5) Continue good nutrition, vitamins and adequate fluid intake. Your body needs more calories to create breast milk than it did to grow your baby, so continue to eat well and drink well. If you are not a big dairy consumer, then take a daily calcium supplement. Breastfeeding itself is an exhausting activity.

6) Physical activity and fresh air can help. Getting outside with or without the baby for short periods of time can be very refreshing. Take a short walk, use a sling, baby carrier or stroller to visit a park with the baby. There are post-partum exercise and yoga classes that will allow mums to bring infants to class as well; these are usually fine to begin after the first four to six weeks post-partum.

7) Look for support from your partner, your family and friends. If you receive offers to help, then think of what would truly be helpful. Could it be an hour or two of babysitting, having the laundry done, or having groceries brought to you?

8) Join a mum’s group, or create your own. Give yourself permission to voice the difficulties and frustrations of having a newborn in front of a supportive group of women in the same position. It is reassuring to hear that other mothers feel similarly. I have seldom seen a new mother breeze through the first few weeks.

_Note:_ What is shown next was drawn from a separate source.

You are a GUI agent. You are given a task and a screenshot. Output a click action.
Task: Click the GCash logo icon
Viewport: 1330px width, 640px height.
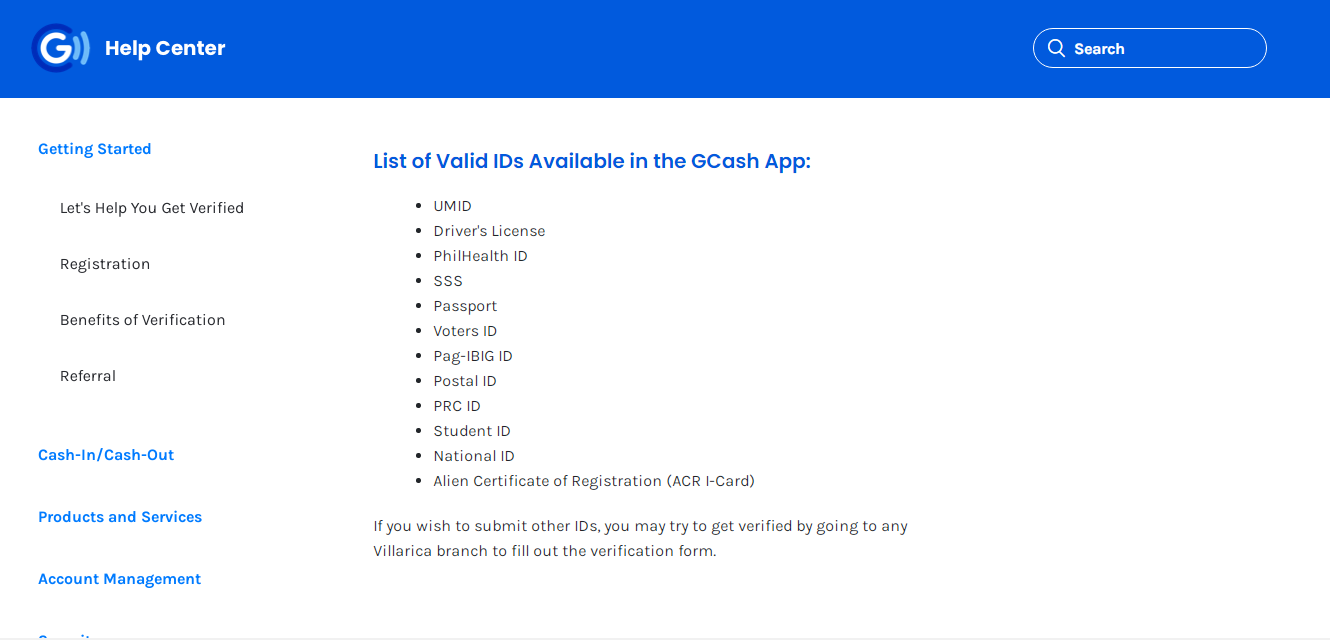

9) If you have a history of depression, have access to help. Post-partum depression occurs in 10% of mothers, and is more common in women with a history of depression. If you have had a history of depression, you should have a plan in place for a therapist and/or psychiatrist to turn to in the event you become depressed post-partum. If you are not already in therapy, I recommend finding a therapist or psychiatrist in the last trimester of pregnancy, so you will have someone to call if the need arises after the baby is born. If you have been depressed during pregnancy, continue care with a professional in the weeks post-partum.

10) Be flexible. You may have set expectations of what life would be like after the baby was born. Your baby may look and act differently than you expected. If your baby has special health concerns, is fussy or colicky, it may be especially difficult. Try and let go of preconceived notions, and don’t force unrealistic expectations on yourself.

11) Prioritize. Your household will probably become more chaotic than you would like, rooms will be messier, and meals may be quite simple. Give yourself permission to let things be, and decide with your partner where you would like any extra ounce of energy to go.

12) Get help. There are professionals who can help you during the post-partum weeks. Some doulas provide in-home care post-partum, and I see ads in the local papers for similar services. New mothers sometimes hire babysitters to be on call at night to help with feedings, or housekeepers to keep up with the cleaning, cooking and laundry. If you have family members who offer to help, make sure they will be easing your burden rather than creating new demands on you.

13) Be kind to yourself. Take a little time to meditate, listen to your favourite music, or indulge in a professional massage. The first few weeks are times when you are expected to do a tremendous amount of giving. Allow yourself to receive a little, too. By attending to your own needs, you’ll be better able to enjoy this special time in your life.